- **EXERCISE AIM**
Starting at the beginning of the records and ending at the line containing "Action: pos(36,168)", reproduce those lines with "magnifier" replaced by "magnifying glass" and everything else unchanged.

- **DATASET ENTRIES**
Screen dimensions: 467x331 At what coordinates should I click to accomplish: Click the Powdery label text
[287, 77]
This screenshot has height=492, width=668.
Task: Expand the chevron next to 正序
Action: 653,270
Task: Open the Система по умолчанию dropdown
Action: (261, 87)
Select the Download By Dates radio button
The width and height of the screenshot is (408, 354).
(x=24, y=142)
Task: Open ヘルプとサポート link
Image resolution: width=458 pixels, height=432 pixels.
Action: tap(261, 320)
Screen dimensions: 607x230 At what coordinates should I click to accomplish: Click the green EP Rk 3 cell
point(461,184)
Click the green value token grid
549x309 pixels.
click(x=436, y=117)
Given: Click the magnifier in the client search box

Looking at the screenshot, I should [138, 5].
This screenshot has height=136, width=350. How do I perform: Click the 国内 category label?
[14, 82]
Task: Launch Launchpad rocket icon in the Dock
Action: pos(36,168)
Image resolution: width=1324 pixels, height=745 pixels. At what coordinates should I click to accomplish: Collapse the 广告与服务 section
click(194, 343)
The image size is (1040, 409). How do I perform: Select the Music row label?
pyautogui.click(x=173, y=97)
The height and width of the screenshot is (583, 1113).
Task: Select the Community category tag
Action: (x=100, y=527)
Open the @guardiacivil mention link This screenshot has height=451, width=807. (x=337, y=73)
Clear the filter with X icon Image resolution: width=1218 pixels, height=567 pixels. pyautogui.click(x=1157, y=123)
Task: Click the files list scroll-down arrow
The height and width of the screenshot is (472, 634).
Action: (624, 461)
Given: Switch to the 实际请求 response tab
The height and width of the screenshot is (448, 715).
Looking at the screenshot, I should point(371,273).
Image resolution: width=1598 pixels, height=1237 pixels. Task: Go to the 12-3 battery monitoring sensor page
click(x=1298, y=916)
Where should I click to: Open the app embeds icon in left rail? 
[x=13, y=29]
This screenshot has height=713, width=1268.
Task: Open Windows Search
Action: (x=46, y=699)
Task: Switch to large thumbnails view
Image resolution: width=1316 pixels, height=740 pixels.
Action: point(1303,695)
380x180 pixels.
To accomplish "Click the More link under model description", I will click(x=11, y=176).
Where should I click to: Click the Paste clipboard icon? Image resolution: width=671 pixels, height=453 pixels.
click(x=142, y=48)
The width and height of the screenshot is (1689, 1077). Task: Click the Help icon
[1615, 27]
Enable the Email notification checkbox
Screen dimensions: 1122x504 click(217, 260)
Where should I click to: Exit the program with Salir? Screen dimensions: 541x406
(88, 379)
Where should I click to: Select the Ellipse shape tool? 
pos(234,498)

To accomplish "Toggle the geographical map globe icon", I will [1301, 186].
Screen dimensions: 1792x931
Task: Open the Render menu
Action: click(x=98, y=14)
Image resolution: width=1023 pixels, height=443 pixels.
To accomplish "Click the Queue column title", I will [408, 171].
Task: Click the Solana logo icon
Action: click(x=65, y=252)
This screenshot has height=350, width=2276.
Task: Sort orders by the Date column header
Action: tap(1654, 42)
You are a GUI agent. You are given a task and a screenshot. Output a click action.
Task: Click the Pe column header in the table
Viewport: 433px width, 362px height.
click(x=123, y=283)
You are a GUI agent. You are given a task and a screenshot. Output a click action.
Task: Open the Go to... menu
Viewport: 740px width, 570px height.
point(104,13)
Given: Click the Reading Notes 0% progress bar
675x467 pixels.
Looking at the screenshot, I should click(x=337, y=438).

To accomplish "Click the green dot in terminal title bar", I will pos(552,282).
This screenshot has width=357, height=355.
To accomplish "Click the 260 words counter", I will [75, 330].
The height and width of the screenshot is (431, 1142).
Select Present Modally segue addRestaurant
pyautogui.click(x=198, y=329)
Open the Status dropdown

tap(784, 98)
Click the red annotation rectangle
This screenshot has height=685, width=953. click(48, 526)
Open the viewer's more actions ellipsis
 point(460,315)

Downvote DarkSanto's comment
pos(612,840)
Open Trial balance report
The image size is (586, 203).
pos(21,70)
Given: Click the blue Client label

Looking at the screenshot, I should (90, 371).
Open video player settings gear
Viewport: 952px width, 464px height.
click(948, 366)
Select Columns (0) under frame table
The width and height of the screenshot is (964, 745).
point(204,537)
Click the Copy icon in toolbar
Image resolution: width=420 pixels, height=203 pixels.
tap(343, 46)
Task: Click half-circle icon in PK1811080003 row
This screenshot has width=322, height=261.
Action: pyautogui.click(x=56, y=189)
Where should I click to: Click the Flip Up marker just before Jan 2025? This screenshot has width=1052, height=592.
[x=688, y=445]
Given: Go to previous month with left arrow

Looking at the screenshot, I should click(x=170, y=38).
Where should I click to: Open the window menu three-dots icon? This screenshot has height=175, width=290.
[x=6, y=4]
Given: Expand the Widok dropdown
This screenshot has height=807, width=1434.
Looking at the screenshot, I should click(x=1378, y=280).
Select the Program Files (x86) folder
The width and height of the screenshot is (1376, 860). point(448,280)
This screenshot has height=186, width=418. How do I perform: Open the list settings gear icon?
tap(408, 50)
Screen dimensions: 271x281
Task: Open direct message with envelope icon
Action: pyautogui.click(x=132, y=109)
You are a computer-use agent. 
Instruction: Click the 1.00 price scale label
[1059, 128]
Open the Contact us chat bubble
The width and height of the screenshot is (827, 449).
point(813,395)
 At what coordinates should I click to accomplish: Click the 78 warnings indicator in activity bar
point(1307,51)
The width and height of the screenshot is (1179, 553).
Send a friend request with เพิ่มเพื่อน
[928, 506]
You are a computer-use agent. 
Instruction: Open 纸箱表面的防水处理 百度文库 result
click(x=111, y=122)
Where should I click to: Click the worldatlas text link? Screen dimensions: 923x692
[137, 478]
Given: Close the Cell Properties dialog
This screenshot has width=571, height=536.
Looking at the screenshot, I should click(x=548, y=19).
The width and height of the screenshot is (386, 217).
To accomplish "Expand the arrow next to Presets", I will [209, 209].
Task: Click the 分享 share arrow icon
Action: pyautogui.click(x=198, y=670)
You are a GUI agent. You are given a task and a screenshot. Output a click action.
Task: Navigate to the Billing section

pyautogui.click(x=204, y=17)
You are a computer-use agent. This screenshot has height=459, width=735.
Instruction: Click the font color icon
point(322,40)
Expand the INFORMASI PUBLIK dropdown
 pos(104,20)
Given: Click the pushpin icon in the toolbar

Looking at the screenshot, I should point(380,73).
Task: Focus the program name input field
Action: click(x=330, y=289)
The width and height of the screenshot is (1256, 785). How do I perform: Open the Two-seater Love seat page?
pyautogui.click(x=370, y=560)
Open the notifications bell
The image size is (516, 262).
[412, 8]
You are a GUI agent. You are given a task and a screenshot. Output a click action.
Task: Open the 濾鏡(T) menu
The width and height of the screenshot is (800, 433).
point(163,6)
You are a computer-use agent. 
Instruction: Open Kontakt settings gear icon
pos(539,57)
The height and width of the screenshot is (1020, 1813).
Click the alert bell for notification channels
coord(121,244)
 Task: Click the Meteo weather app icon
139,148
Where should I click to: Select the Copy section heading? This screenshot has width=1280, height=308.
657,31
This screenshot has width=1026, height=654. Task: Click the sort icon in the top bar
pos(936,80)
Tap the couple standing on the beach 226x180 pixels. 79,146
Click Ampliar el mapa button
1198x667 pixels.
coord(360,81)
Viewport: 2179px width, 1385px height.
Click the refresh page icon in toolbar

- **RESPONSE TO THE TASK**
Screen dimensions: 467x331 At what coordinates should I click to accomplish: Click the Powdery label text
[287, 77]
This screenshot has height=492, width=668.
Task: Expand the chevron next to 正序
Action: 653,270
Task: Open the Система по умолчанию dropdown
Action: (261, 87)
Select the Download By Dates radio button
The width and height of the screenshot is (408, 354).
(x=24, y=142)
Task: Open ヘルプとサポート link
Image resolution: width=458 pixels, height=432 pixels.
Action: tap(261, 320)
Screen dimensions: 607x230 At what coordinates should I click to accomplish: Click the green EP Rk 3 cell
point(461,184)
Click the green value token grid
549x309 pixels.
click(x=436, y=117)
Given: Click the magnifying glass in the client search box

Looking at the screenshot, I should [138, 5].
This screenshot has height=136, width=350. How do I perform: Click the 国内 category label?
[14, 82]
Task: Launch Launchpad rocket icon in the Dock
Action: pos(36,168)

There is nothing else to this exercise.